With his long hair, his poop will periodically get stuck on his hind legs and tail. This presents a nightmare because the poop is gets on everything his kitty body sits on. We all know cats like to be clean, and when this poop gets stuck in his fur, he freaks. He knows he’s dirty, and he wants it out. But it’s stuck. As he knows this is not ‘politically correct’ and the poop should be in the box. He becomes belligerent and scared when his human comes with a pair of scissors and a wet paper towel. He wants no part of this. The removal is not easy and can take hours of coaxing. Sometimes, he will relax enough to sit in his human’s lap, and then let he take the paper towel and start removing the poop. To say the least it’s unpleasant for him and for his Mommy.
A butt-trim might be the best option
With his health challenges, he cannot be periodically shaved because putting him under anesthesia could be dangerous. Our veterinarian has confirmed this. Every 2 to 3 months, we schedule a butt-trim. As his human is a single person, there’s no help and we aren’t going to chance cutting his paper-thin skin to do it by ourselves. We go to the vet, and there they take out the razor and trim off inches of hair from his hind legs and the lower part of his tail. It’s like magic. For months, there’s no more issues. Then it grows out, and we have to repeat the procedure. It’s well worth a few sheckles to prevent the fiasco of removing the poop. He still may get some caught, but it usually falls off right after he leaves the box. We have litter mats in front of the boxes and that usually gets most of it. Once in a while, we find a solid piece of poop on the floor. We have hardwood floors due to the cats, so it’s an easy clean-up.
Paws recommends cat owners tune into your kitties’ needs and wants. When it comes to the litter box, you need to find a happy medium between their needs and desires, and your wants. The last thing you want is a house that smells like a litter box. The last thing they want is to feel threatened, distressed, scared, and uncomfortable.
Do you have some litter box tips to share? Please weigh on the discussion and share them with Paws’ readers. It’s an important subject that’s never going to go away. Later this week, we are going to discuss a new type of litter that Paws’ is checking out.
I was a lot luckier than you with my long-haired cat; he let me trim his hind quarters. I was the only one though. He was a big orange tabby and looked quite similar to Little Yellow. Even is name was similar: Little Kitty. Since then I’ve only had short hairs but not because of the hair, it was just what chose me. We use Feline Pine and have never had an issue with it.
Lucky you. That’s one thing he won’t let me do. Can give meds, but take out the scissors, and he’s terrified.

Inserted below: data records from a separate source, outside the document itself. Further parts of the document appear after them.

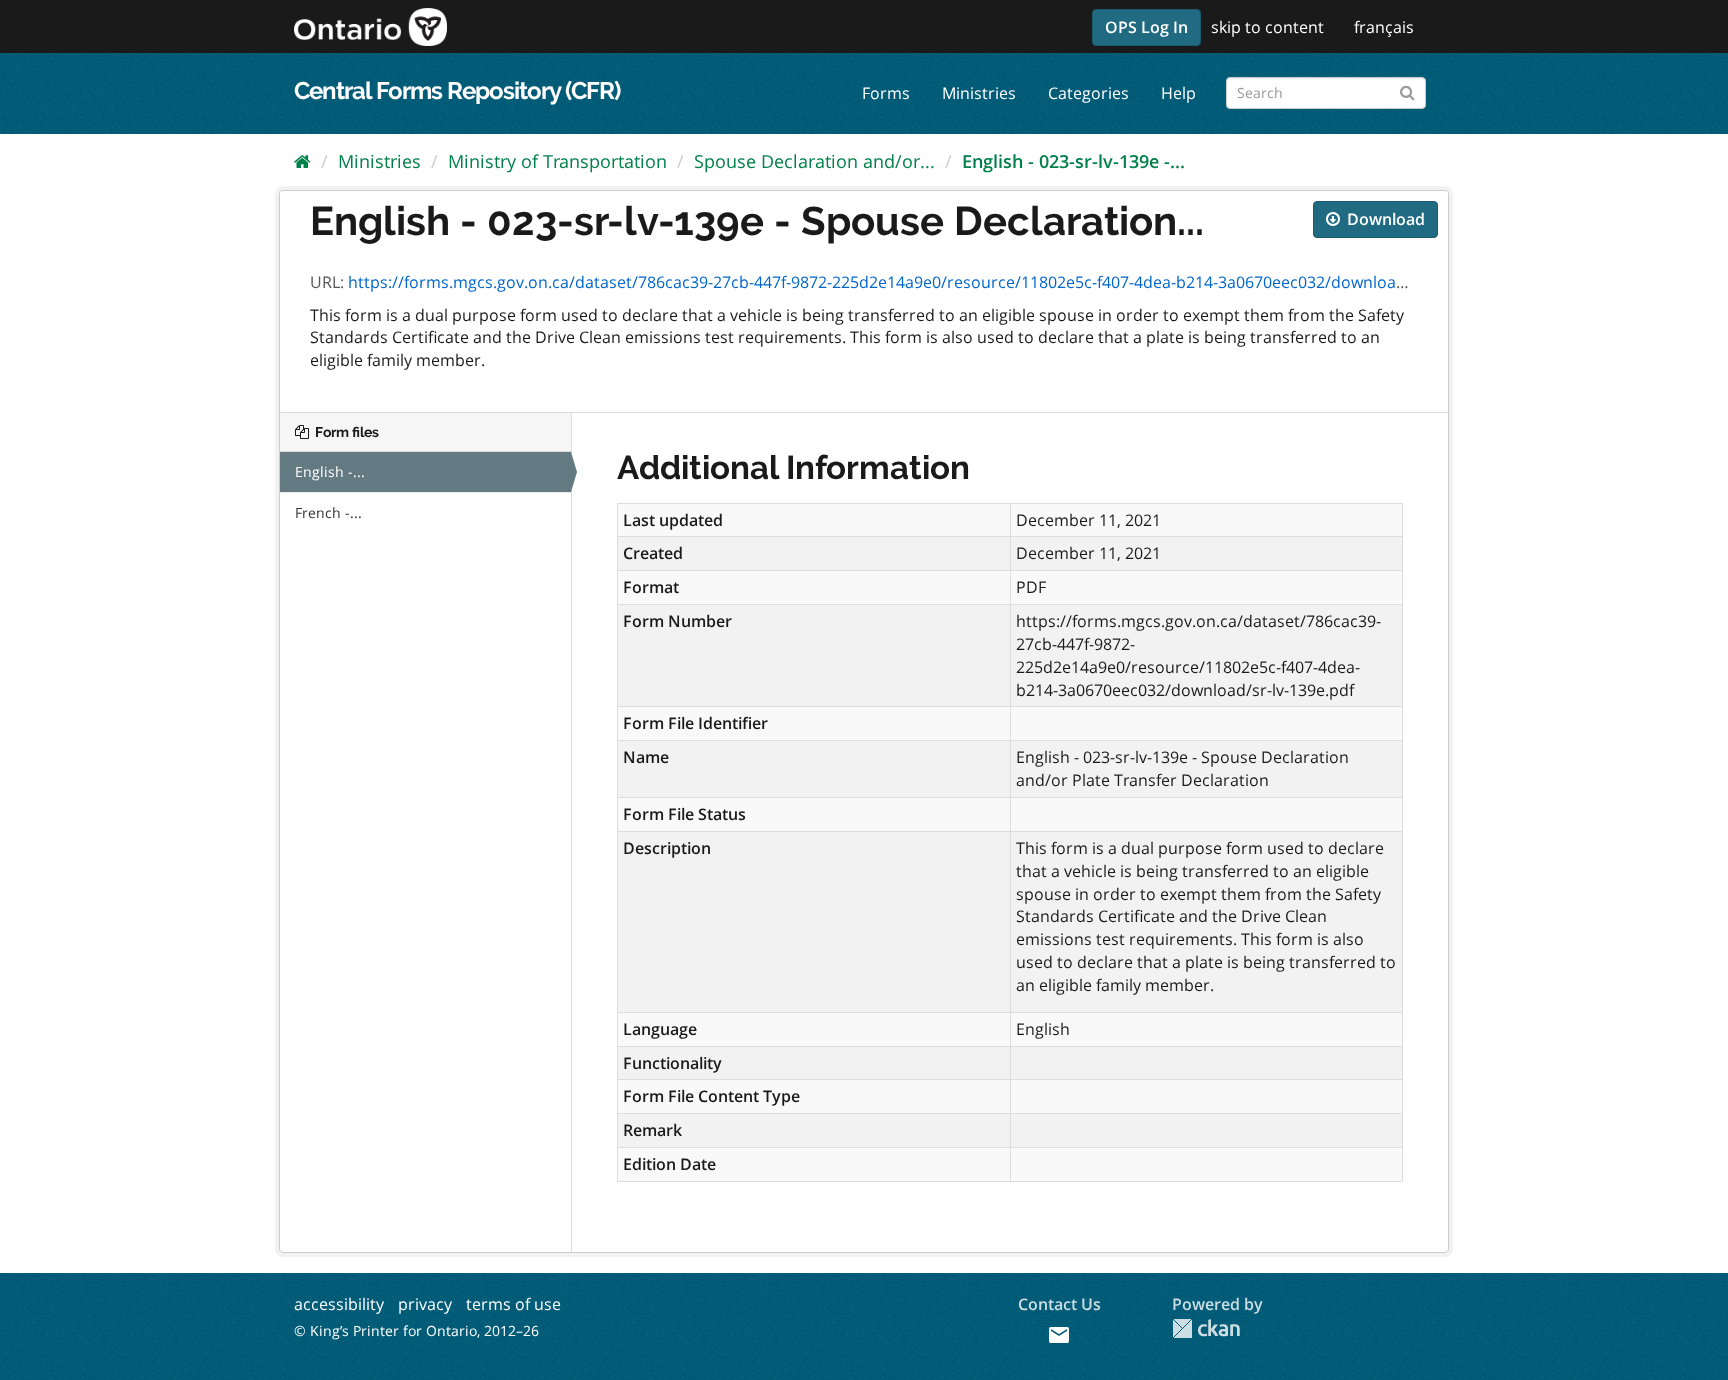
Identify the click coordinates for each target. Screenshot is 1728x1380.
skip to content (1267, 27)
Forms (886, 93)
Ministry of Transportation (557, 161)
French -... (328, 512)
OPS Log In (1146, 27)
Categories (1088, 93)
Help (1178, 93)
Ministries (979, 93)
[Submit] (1407, 89)
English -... (330, 471)
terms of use (513, 1304)
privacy (425, 1304)
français (1384, 27)
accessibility (339, 1304)
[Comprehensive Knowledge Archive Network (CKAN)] (1206, 1328)
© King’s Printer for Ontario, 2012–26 (416, 1330)
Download (1384, 219)
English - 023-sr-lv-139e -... (1073, 161)
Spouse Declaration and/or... (814, 161)
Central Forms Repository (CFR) (457, 90)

I have litter box issues with long-haired Giulietta. I was hoping to get some real helpful suggestions, but didn’t find something more than what we are doing here. Lots of boxes in all different areas, different types of litter. She doesn’t like litter that is actually made for long-haired cats. If you have any ideas than what you’ve prevented, please let me know. Thanks, Janet
We;ll keep looking for some better information, as long-haired kitties definitely have some different litter box issues than short-haired cats. Thanks for sharing.